Skills and Abilities:

  • Requires advanced analytical skills and the ability to present/recommend business solutions
  • Requires excellent organizational and prioritization skills
  • Requires the ability to work and communicate effectively with all levels of business, including senior and executive leadership
  • Requires excellent oral and written communication/presentation skills
  • Effective analytical & problem solving skills to propose creative solutions to regulatory needs
  • Collaborative and client service focused to effectively deliver actionable requirements and solutions
  • Must demonstrate professional and ethical business practices and adherence to company standards
  • Must demonstrate the ability to effectively present information and respond to questions from groups of managers, internal and external clients, and company customers
  • Must demonstrate the ability to learn quickly and apply learning to new situations. Must exhibit flexibility to adapt to new regulatory requirements and compliance regimes as appropriate
  • Demonstrated proficiency in Microsoft Office Suite

Horizon Blue Cross Blue Shield of New Jersey is an Equal Opportunity/Affirmative Action employer.
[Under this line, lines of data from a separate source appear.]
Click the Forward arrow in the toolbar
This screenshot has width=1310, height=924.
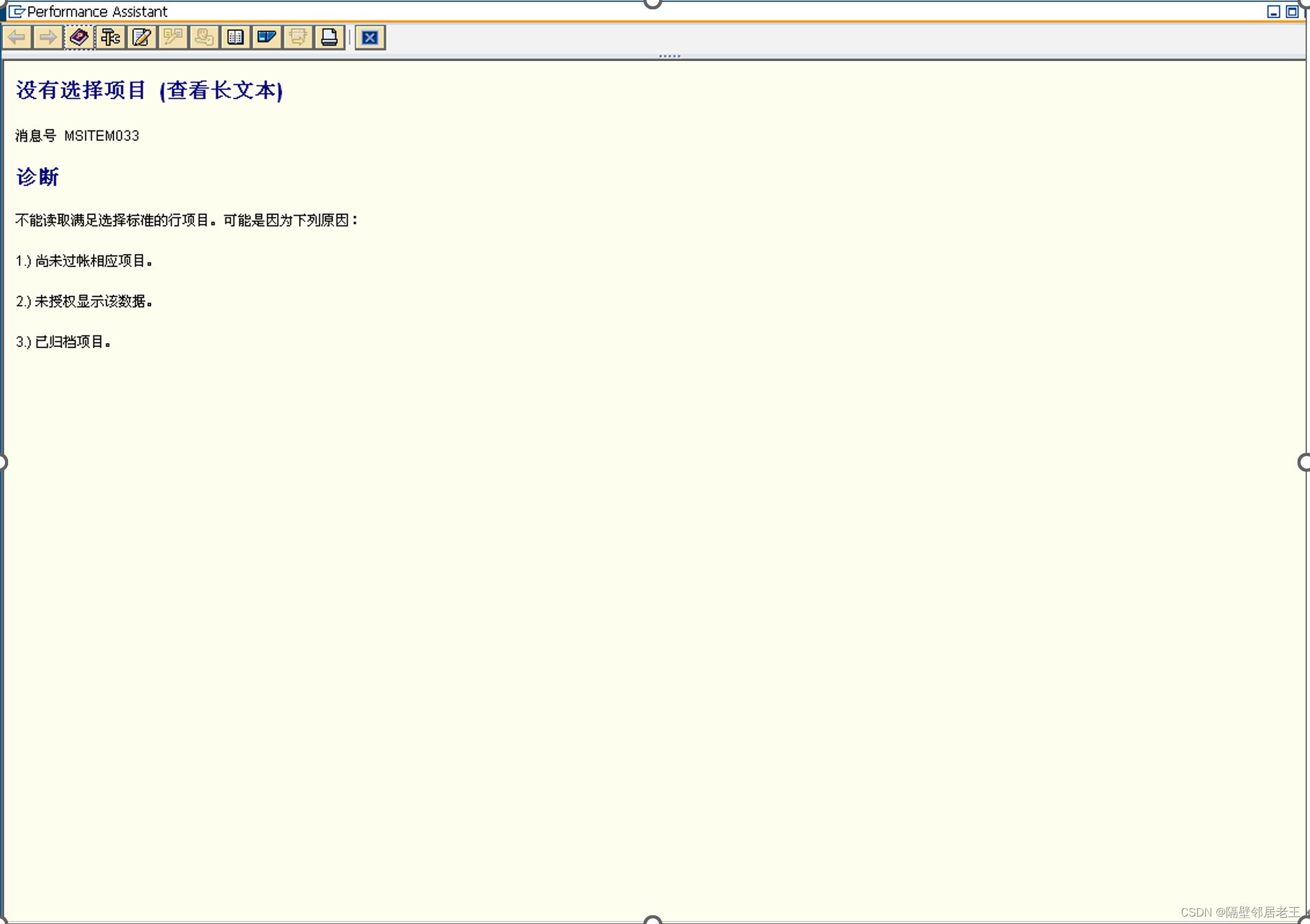click(x=48, y=37)
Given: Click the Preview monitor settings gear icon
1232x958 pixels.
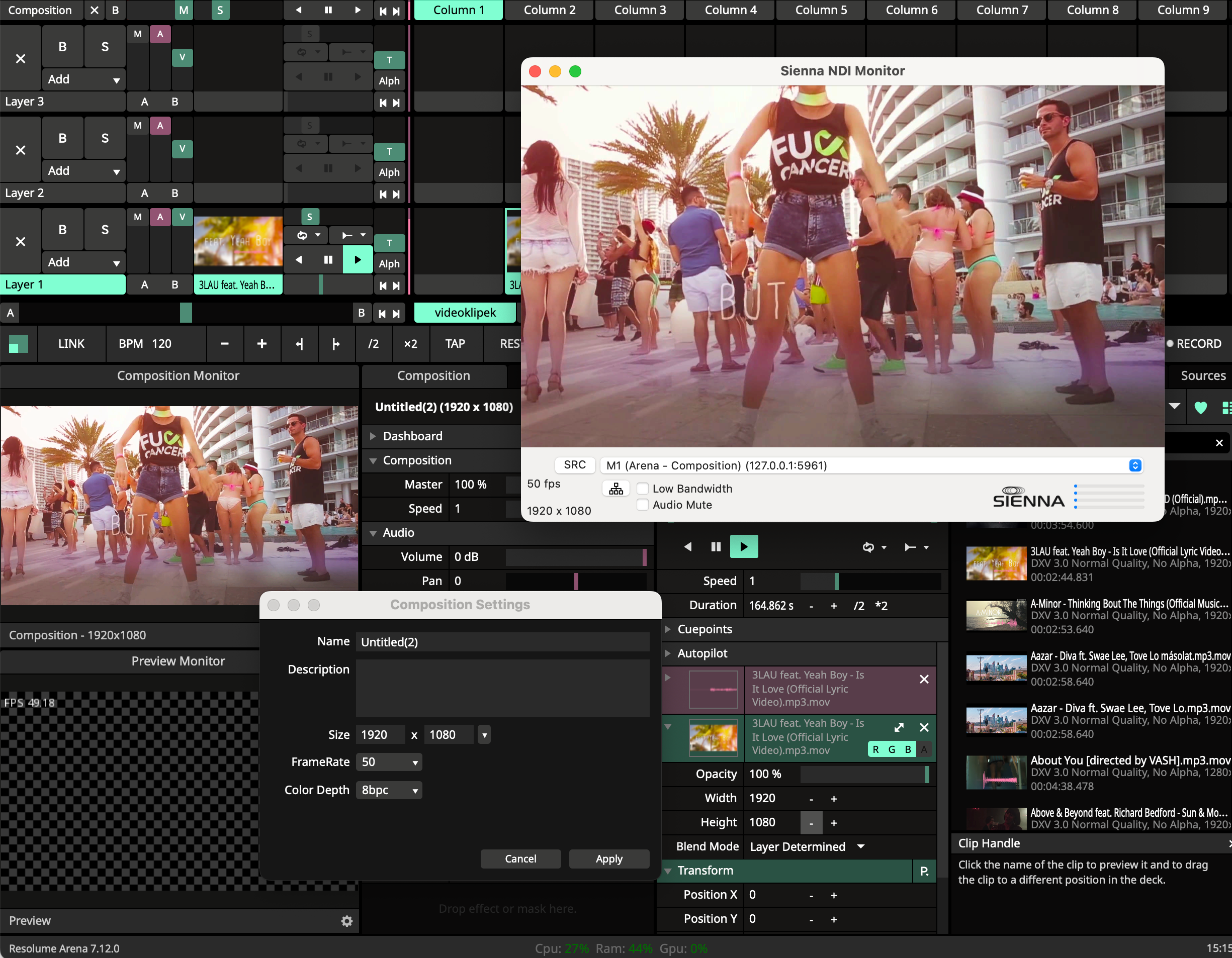Looking at the screenshot, I should point(346,921).
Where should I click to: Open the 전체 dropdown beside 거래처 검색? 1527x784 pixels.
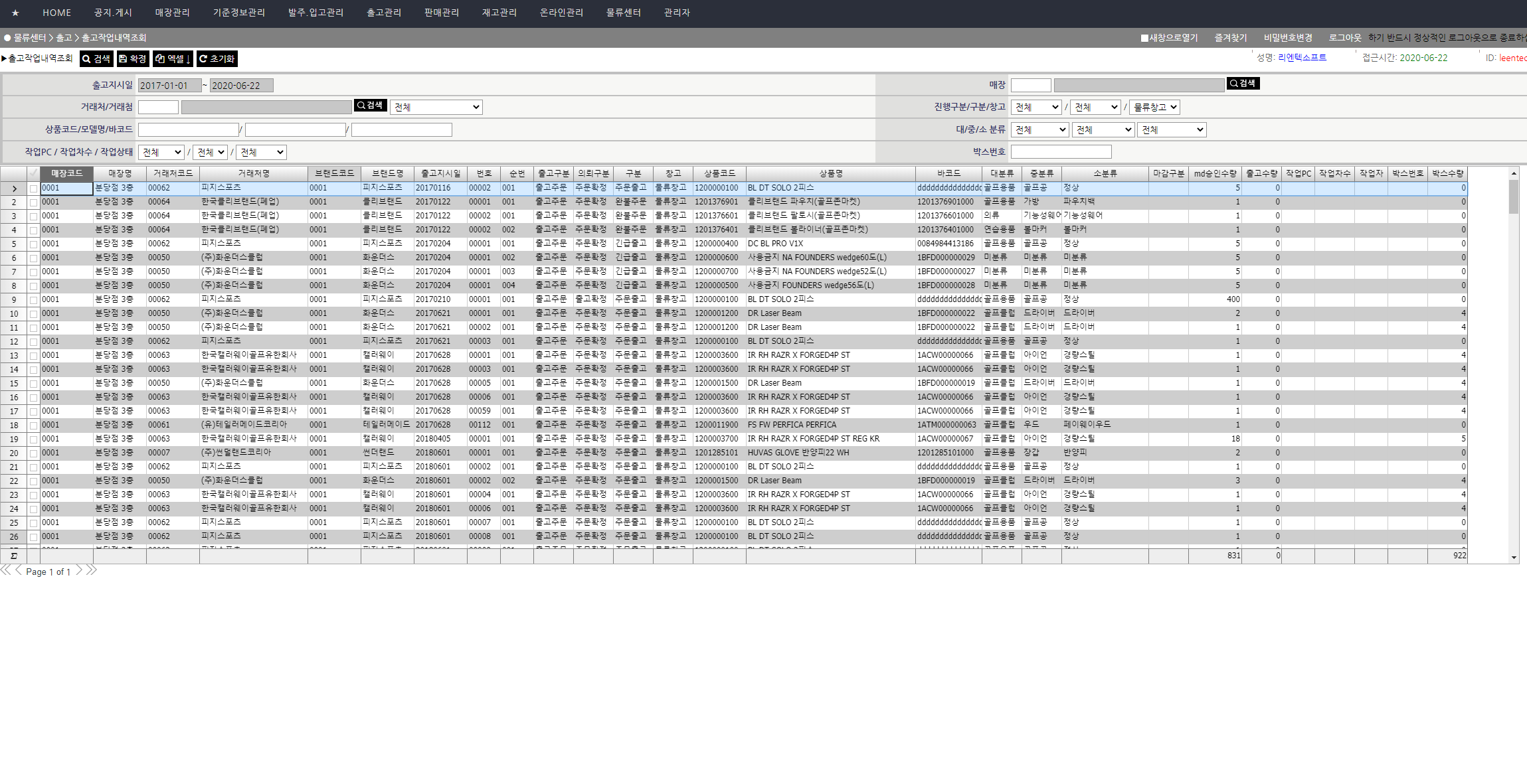pos(436,107)
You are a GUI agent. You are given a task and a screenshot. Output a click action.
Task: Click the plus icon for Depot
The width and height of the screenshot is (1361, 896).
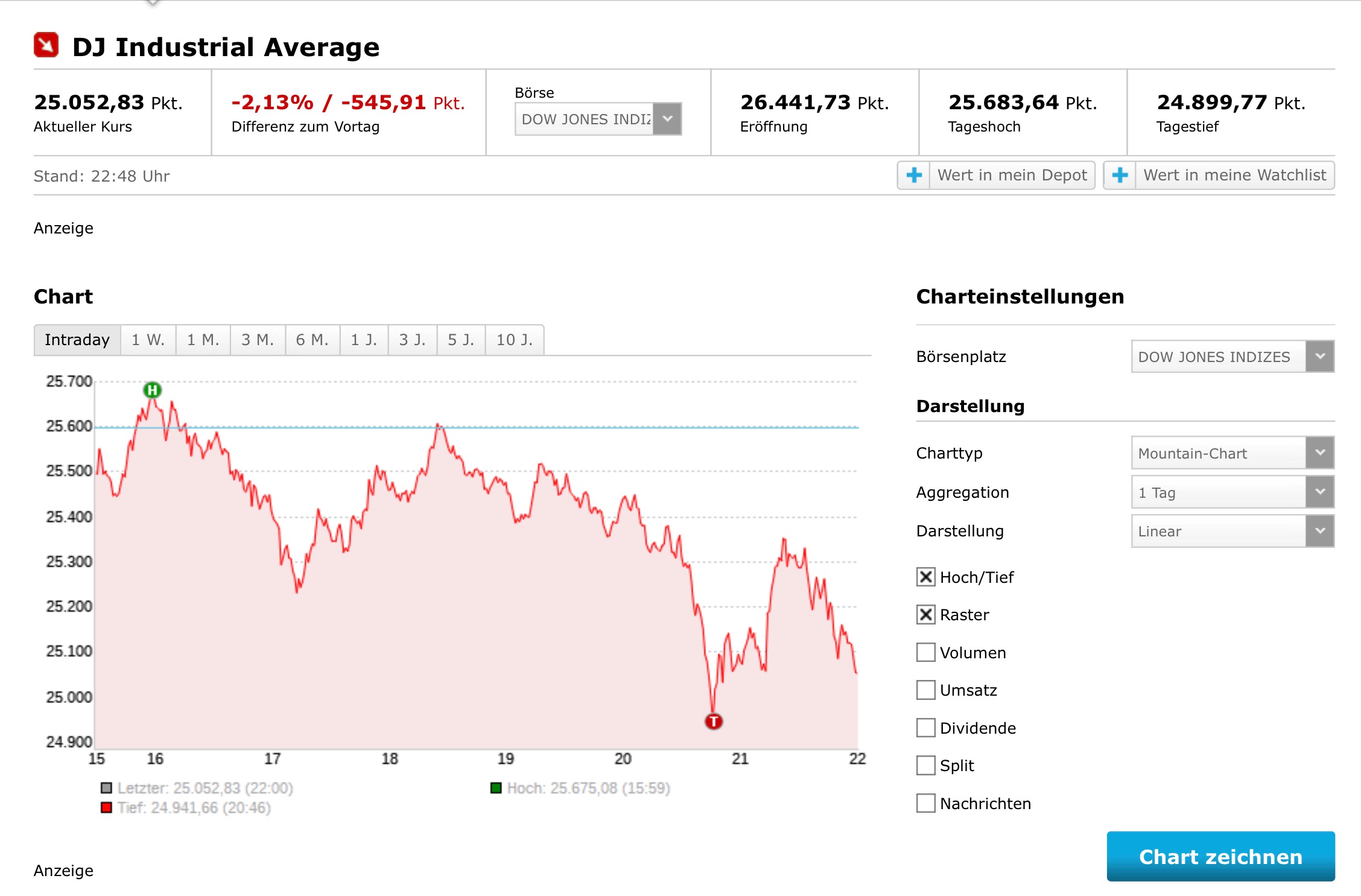tap(913, 176)
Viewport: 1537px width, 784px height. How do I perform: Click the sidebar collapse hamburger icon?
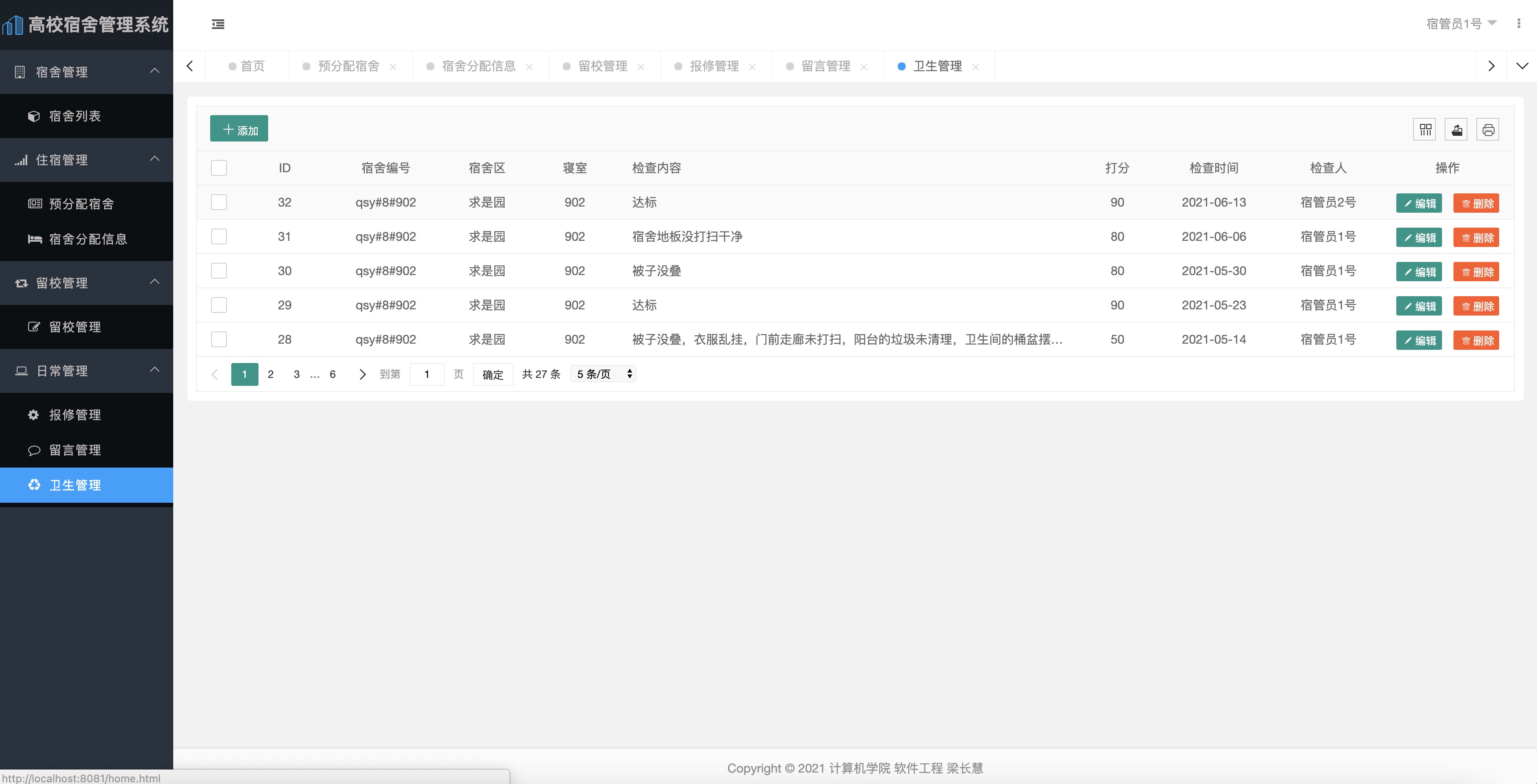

All qualified applicants will receive consideration for employment without regard to race, color, religion, sex, national origin, sexual orientation, gender identity, protected veteran status or status as an individual with a disability and any other protected class as required by federal, state or local law."

Salary Range:

$76,800 - $102,795

This compensation range is specific to the job level and takes into account the wide range of factors that are considered in making compensation decisions, including but not limited to: education, experience, licensure, certifications, geographic location, and internal equity. This range has been created in good faith based on information known to Horizon at the time of posting. Compensation decisions are dependent on the circumstances of each case. Horizon also provides a comprehensive compensation and benefits package which includes:

  • Comprehensive health benefits (Medical/Dental/Vision)

  • Retirement Plans

  • Generous PTO

  • Incentive Plans

  • Wellness Programs

  • Paid Volunteer Time Off

  • Tuition Reimbursement

Horizon Blue Cross Blue Shield of New Jersey is an Equal Opportunity/Affirmative Action employer. All qualified applicants will receive consideration for employment without regard to race, color, religion, sex, national origin, sexual orientation, gender identity, protected veteran status or status as an individual with a disability and any other protected class as required by federal, state or local law. Horizon will consider reasonable accommodation requests as part of the recruiting and hiring process.